"""

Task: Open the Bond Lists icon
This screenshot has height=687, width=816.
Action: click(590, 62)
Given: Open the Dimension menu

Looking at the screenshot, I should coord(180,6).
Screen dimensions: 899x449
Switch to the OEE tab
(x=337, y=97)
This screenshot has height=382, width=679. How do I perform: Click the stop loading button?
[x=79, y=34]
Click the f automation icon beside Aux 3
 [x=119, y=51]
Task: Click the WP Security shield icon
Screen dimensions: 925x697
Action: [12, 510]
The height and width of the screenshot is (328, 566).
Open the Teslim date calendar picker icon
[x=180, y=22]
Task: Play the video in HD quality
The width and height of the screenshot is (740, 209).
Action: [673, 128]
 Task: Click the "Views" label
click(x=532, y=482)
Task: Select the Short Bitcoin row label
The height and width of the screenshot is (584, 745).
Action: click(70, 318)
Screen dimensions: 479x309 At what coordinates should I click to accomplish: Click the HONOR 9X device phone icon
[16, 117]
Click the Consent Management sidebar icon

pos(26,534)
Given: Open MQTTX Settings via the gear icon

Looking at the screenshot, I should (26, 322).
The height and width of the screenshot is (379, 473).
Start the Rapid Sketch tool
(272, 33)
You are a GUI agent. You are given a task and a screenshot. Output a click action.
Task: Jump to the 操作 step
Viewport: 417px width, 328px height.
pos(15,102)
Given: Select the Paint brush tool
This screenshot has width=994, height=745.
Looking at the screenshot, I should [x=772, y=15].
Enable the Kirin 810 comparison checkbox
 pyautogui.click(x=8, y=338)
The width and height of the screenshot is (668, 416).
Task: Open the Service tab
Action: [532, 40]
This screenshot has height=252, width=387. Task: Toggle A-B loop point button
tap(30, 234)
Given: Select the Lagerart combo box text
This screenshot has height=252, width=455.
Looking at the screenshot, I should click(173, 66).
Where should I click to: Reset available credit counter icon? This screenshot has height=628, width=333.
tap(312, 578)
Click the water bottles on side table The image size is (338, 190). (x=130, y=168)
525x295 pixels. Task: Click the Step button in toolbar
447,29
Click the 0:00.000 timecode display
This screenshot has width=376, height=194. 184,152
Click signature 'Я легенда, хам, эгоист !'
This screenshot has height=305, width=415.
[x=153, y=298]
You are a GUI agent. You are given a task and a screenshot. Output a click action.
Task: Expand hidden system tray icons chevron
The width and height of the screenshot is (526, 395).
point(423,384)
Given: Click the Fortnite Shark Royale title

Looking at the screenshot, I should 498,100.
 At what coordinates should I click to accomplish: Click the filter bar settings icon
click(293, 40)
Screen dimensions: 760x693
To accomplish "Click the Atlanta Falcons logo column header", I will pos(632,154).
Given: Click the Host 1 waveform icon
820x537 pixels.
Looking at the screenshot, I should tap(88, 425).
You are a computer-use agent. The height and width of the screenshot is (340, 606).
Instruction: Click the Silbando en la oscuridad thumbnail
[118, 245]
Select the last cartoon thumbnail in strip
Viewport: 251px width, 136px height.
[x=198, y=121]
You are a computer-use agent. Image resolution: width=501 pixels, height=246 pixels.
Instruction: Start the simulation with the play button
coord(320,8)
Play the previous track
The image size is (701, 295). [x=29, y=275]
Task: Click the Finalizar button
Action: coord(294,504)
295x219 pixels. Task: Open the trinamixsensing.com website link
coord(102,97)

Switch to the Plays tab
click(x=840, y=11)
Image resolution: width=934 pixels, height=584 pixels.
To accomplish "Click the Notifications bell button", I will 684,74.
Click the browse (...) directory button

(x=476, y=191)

"""

== Required work ==
From the data above, return every line from the line that has "Viewport: 417px width, 328px height." up to and including the line that has "Given: Select the Lagerart combo box text", exactly.

== Completed task ==
Viewport: 417px width, 328px height.
pos(15,102)
Given: Select the Paint brush tool
This screenshot has width=994, height=745.
Looking at the screenshot, I should [x=772, y=15].
Enable the Kirin 810 comparison checkbox
 pyautogui.click(x=8, y=338)
The width and height of the screenshot is (668, 416).
Task: Open the Service tab
Action: [532, 40]
This screenshot has height=252, width=387. Task: Toggle A-B loop point button
tap(30, 234)
Given: Select the Lagerart combo box text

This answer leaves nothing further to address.